TASK TO CARRY OUT: Return, exactly as written, every line from the first line of the data below through the line that contains "Task: Open the gear settings icon".

ENTRIES SUPPLIED:
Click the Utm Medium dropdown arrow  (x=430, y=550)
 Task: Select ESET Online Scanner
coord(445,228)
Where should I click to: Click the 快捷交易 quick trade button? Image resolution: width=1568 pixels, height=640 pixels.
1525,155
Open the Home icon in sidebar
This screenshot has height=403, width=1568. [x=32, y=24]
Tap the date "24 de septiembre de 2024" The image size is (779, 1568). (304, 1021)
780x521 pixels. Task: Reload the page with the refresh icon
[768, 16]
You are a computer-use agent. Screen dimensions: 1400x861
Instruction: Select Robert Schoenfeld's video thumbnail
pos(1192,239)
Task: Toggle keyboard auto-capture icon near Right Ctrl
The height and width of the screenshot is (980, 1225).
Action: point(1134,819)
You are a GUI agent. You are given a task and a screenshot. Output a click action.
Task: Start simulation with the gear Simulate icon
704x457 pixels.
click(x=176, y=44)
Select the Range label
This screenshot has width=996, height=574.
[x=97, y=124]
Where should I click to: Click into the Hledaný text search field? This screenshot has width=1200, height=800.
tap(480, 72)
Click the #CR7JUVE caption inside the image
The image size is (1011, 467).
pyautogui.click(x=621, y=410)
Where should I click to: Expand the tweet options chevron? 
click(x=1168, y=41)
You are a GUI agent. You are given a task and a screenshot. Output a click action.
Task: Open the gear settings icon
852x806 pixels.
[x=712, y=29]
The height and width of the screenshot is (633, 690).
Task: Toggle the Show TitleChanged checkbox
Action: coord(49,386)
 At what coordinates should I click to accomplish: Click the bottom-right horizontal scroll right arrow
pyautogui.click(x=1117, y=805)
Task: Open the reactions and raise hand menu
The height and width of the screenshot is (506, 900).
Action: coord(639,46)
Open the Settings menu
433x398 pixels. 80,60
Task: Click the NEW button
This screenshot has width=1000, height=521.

RESPONSE TO THIS TASK:
Click the Utm Medium dropdown arrow  (x=430, y=550)
 Task: Select ESET Online Scanner
coord(445,228)
Where should I click to: Click the 快捷交易 quick trade button? Image resolution: width=1568 pixels, height=640 pixels.
1525,155
Open the Home icon in sidebar
This screenshot has height=403, width=1568. [x=32, y=24]
Tap the date "24 de septiembre de 2024" The image size is (779, 1568). (304, 1021)
780x521 pixels. Task: Reload the page with the refresh icon
[768, 16]
You are a computer-use agent. Screen dimensions: 1400x861
Instruction: Select Robert Schoenfeld's video thumbnail
pos(1192,239)
Task: Toggle keyboard auto-capture icon near Right Ctrl
The height and width of the screenshot is (980, 1225).
Action: point(1134,819)
You are a GUI agent. You are given a task and a screenshot. Output a click action.
Task: Start simulation with the gear Simulate icon
704x457 pixels.
click(x=176, y=44)
Select the Range label
This screenshot has width=996, height=574.
[x=97, y=124]
Where should I click to: Click into the Hledaný text search field? This screenshot has width=1200, height=800.
tap(480, 72)
Click the #CR7JUVE caption inside the image
The image size is (1011, 467).
pyautogui.click(x=621, y=410)
Where should I click to: Expand the tweet options chevron? 
click(x=1168, y=41)
You are a GUI agent. You are given a task and a screenshot. Output a click action.
Task: Open the gear settings icon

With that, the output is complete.